In 1890s Paris, a mysterious fiend is brutally murdering a number of young attractive women. A few clues lead the Inspector on the case (Claude Dauphin) to charge Professor Paul Dupin (Steve Forrest) with the crimes. Dupin, however, is being set up by an associate, Dr. Marais (Karl Malden). Marais is a zoologist and a psychologist, and he has trained a gorilla to kill on his command. The victims had rejected Marais in some way, and the madman has his eyes on Dupin's love (Patricia Medina). The gorilla winds up taking the woman up on the rooftops of Paris, while the police try to track them and Marais down. 

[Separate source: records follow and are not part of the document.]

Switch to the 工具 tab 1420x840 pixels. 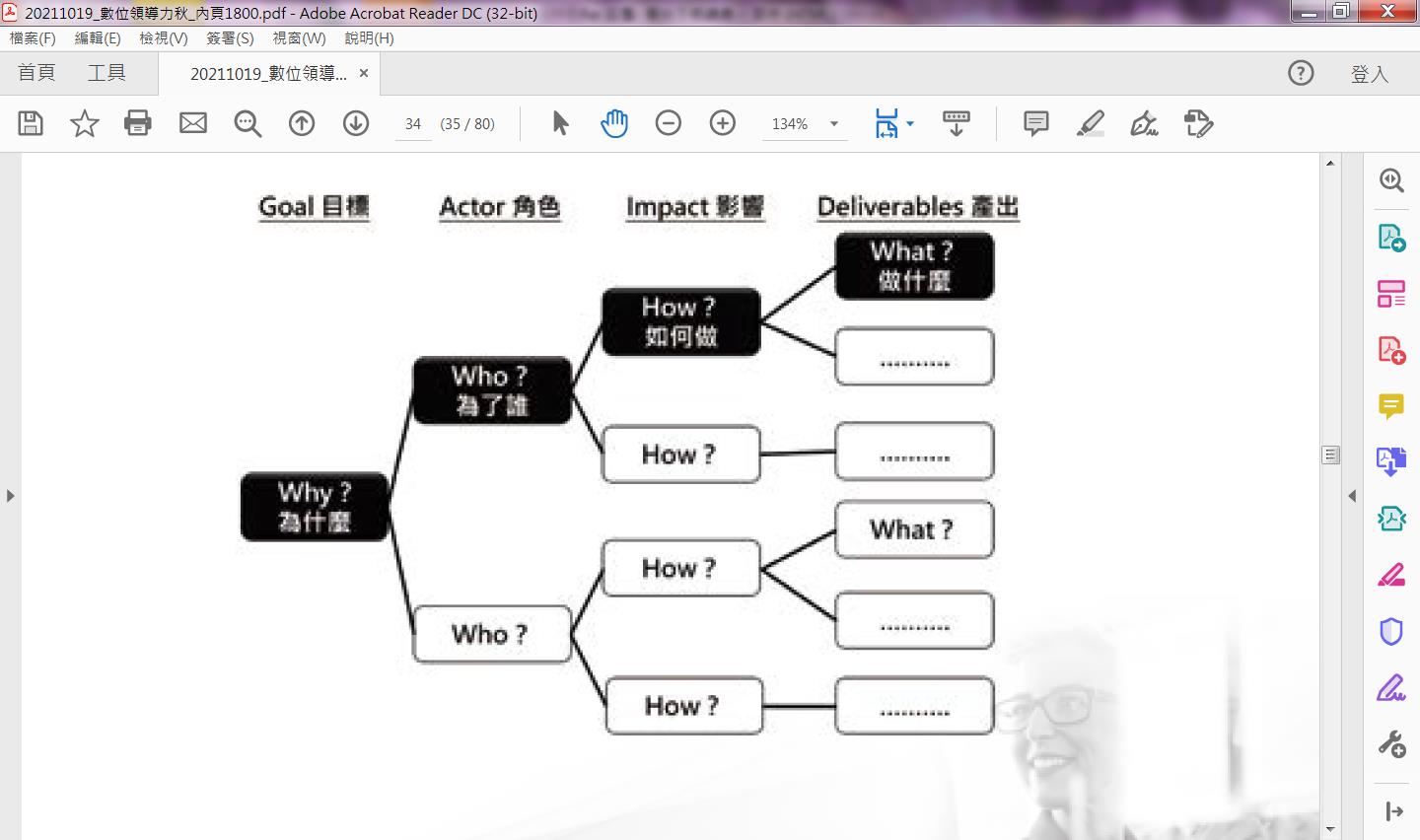(x=106, y=73)
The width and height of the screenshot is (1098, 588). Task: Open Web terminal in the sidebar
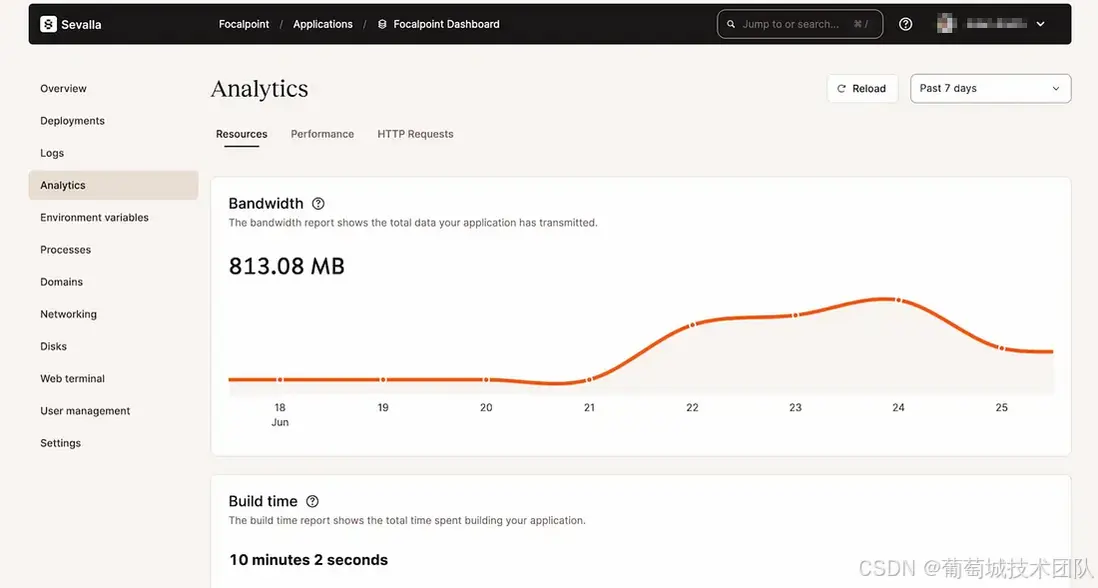coord(72,378)
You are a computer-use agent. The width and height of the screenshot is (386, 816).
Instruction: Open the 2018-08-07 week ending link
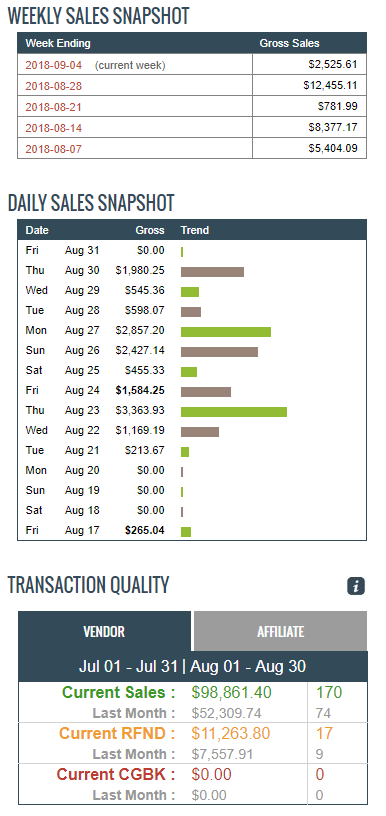[x=54, y=149]
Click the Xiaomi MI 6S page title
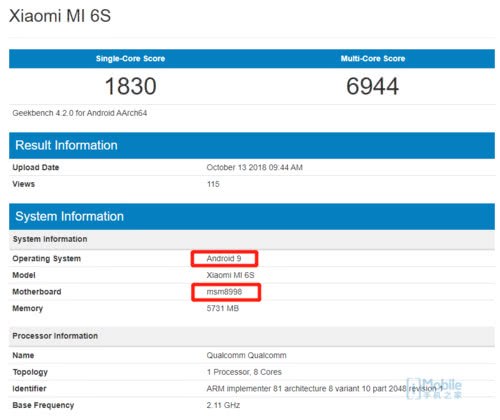Viewport: 500px width, 420px height. tap(60, 16)
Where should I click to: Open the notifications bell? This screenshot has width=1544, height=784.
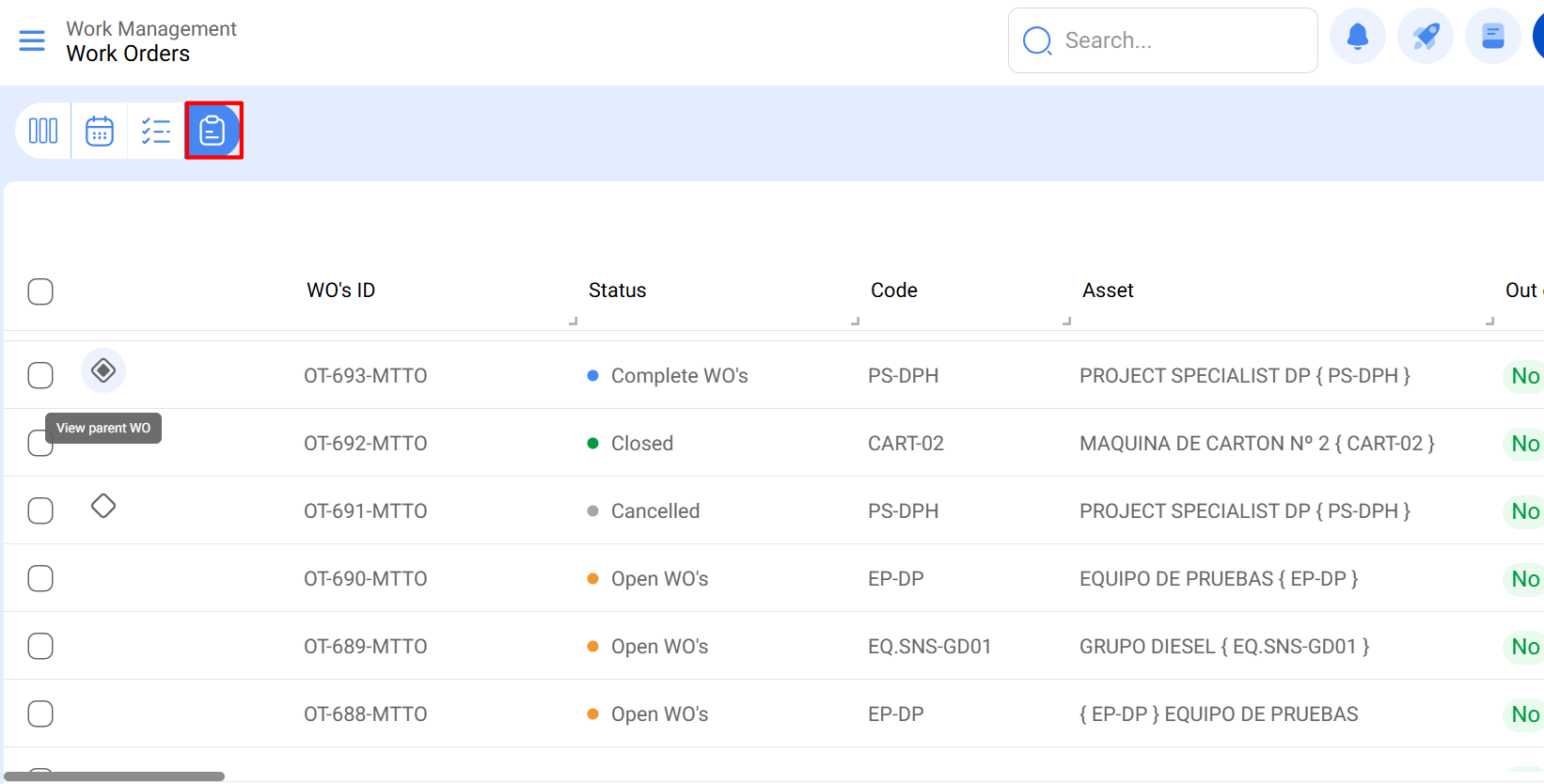pos(1357,37)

I watched this movie thru my TCM cable app, and, needless to say, it was not in 3-D. Would I have enjoyed it better if it had been? I doubt it, since I'm not much of a 3-D fan. For me, the main interest here was the fact that it was one of the very few Gothic horror tales made by a major American studio in the early 1950s, and in color, no less. 

For a Hollywood movie made in this period, PHANTOM is quite brutal--we even get to see some blood streaks on the bodies of the victims, and the movie leaves no doubt that they have been horribly attacked. Jonathan Rigby has pointed out in his book that this film is a precursor to the much more violent horror thrillers of the 60s and 70s, where gorgeous women were killed in various spectacular and bloody ways. The incident in Poe's story of a woman's corpse being stuffed up a chimney is even used here. (Mario Bava would have had a field day with PHANTOM'S scenario.)

The problem is the story bogs down very quickly with several "police official investigating the murders" scenes that just seem to kill time. There's an attempt to inject some atmosphere with such elements as can-can girls, a knife throwing act, acrobats, and Apache dancers, but you're still never convinced that this is supposed to be Paris. The main reason is that, other than Claude Dauphin, all the other actors come off as non-French as possible. (A very young Merv Griffin, of all people, has a small role here as a Parisian university student.) 

Karl Malden gives a very hammy and nervy performance as Dr. Marais. Malden was a fine character actor, but he's not at all suited to play a Bela Lugosi-John Carradine type of role. Marais has plenty of hangups with the opposite sex, due to his relationship with his late wife. The doctor keeps a mini-shrine to his wife in his house, complete with a large portrait of the woman (which looks just like Patricia Medina). This plot point of a mentally disturbed man obsessed with a dead wife would be used in most of the later Poe adaptations made by American-International Pictures. 

Director Roy Del Ruth (a long-time Warners veteran) uses plenty of 3-D gimmicks, the main one being females in danger screaming at the camera in extreme close-up. Charles Gemora, who played the ape in Universal's 1932 MURDERS IN THE RUE MORGUE, does the honors again here. The gorilla suit this time is quite impressive--it's much better looking than the ones used in many 1930s-40s poverty row flicks. The climax of the gorilla making off with Patricia Medina isn't as exciting as it should be, mainly due to the fact that the creature appears to be lugging around a mannequin. 

PHANTOM OF THE RUE MORGUE doesn't have much of a reputation now (Jonathan Rigby is one of the few genre experts who has written about it). It's much darker than HOUSE OF WAX, and it doesn't have a real horror star like Vincent Price. I much prefer the 1932 MURDERS IN THE RUE MORGUE, and I would even say that AIP's 1971 MURDERS IN THE RUE MORGUE is better.